(begin)

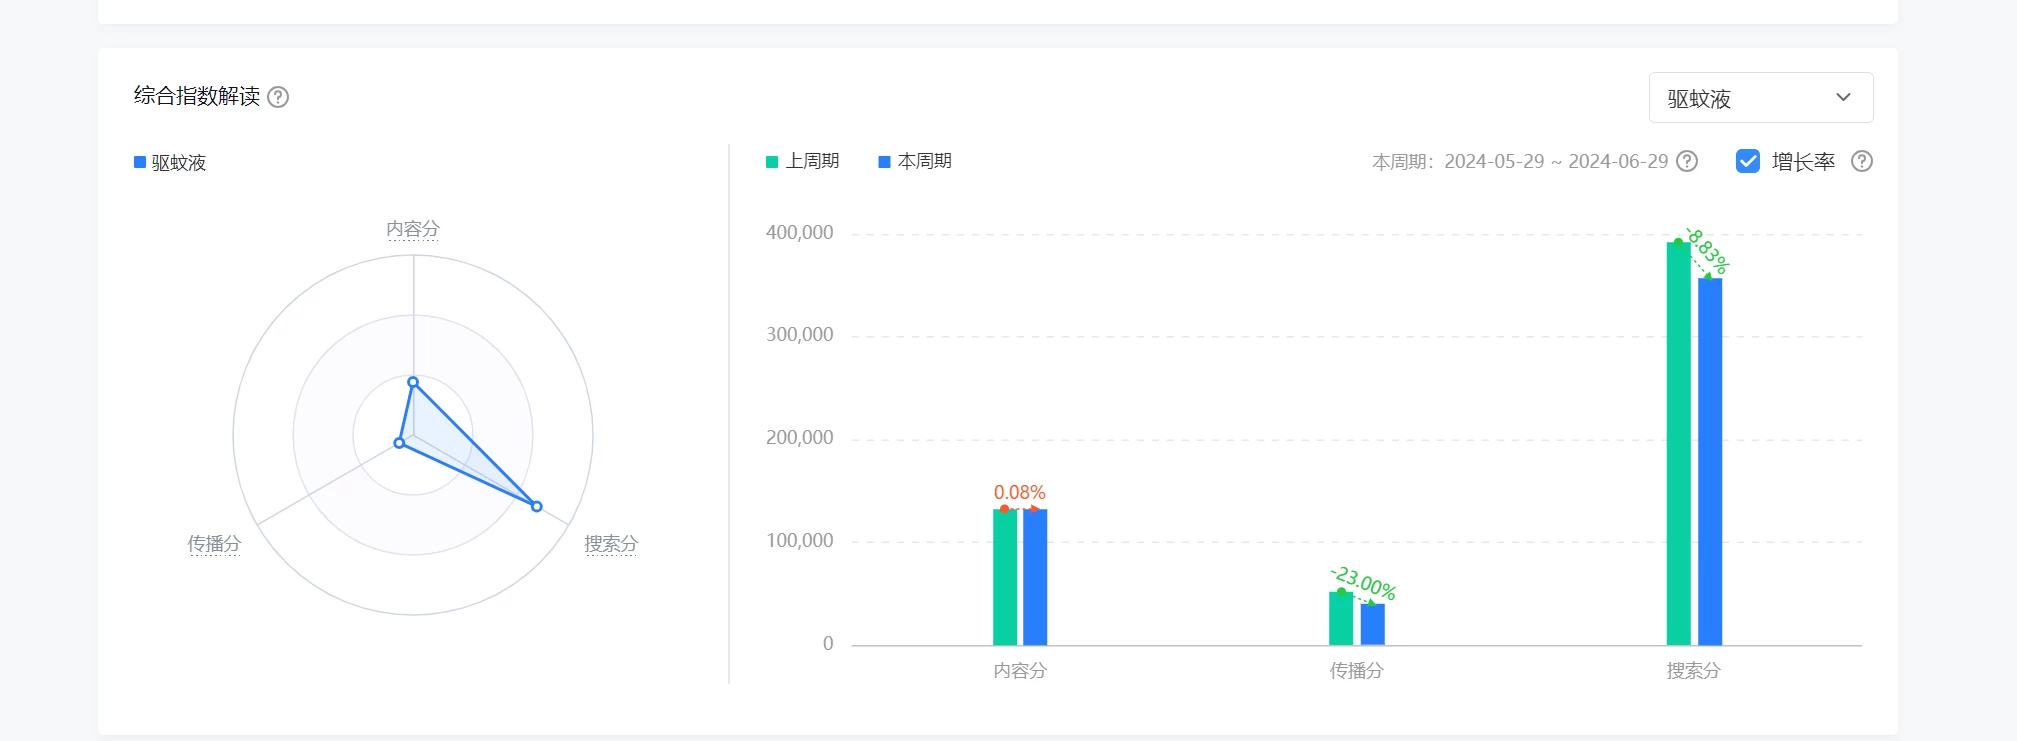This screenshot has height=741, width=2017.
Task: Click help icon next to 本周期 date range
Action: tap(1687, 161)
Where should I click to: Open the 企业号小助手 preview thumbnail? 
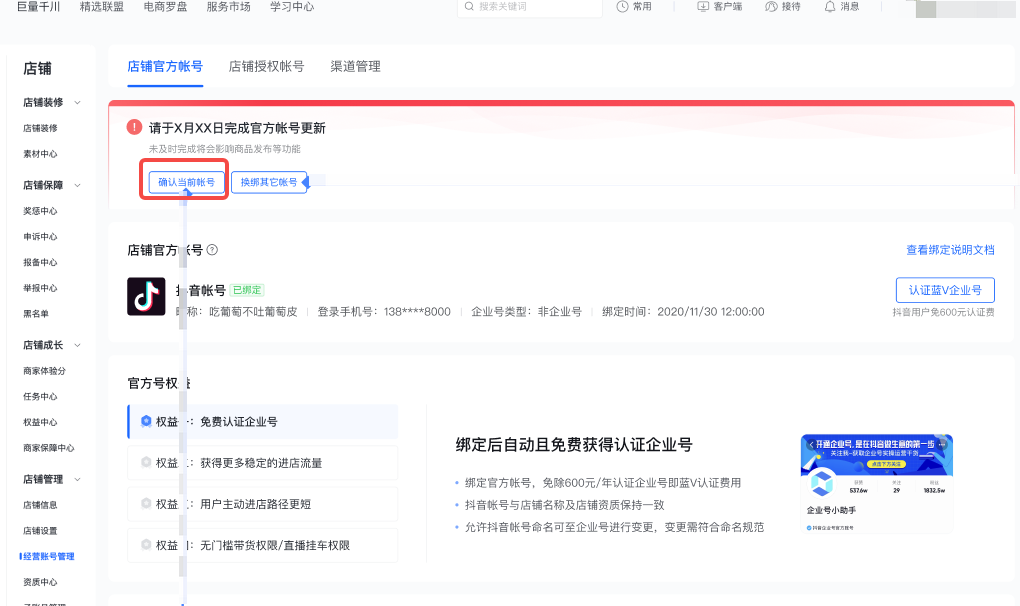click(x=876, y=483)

(end)

§ **WHAT YOU ARE ASKED TO DO**:
Copy the listing, replacing "thumbnail" with "image" and changing nothing else. Omit the pictures.

§ **RESPONSE FOR THIS EXERCISE**:
This screenshot has height=741, width=2017.
Task: Click help icon next to 本周期 date range
Action: tap(1687, 161)
Where should I click to: Open the 企业号小助手 preview image? 
click(x=876, y=483)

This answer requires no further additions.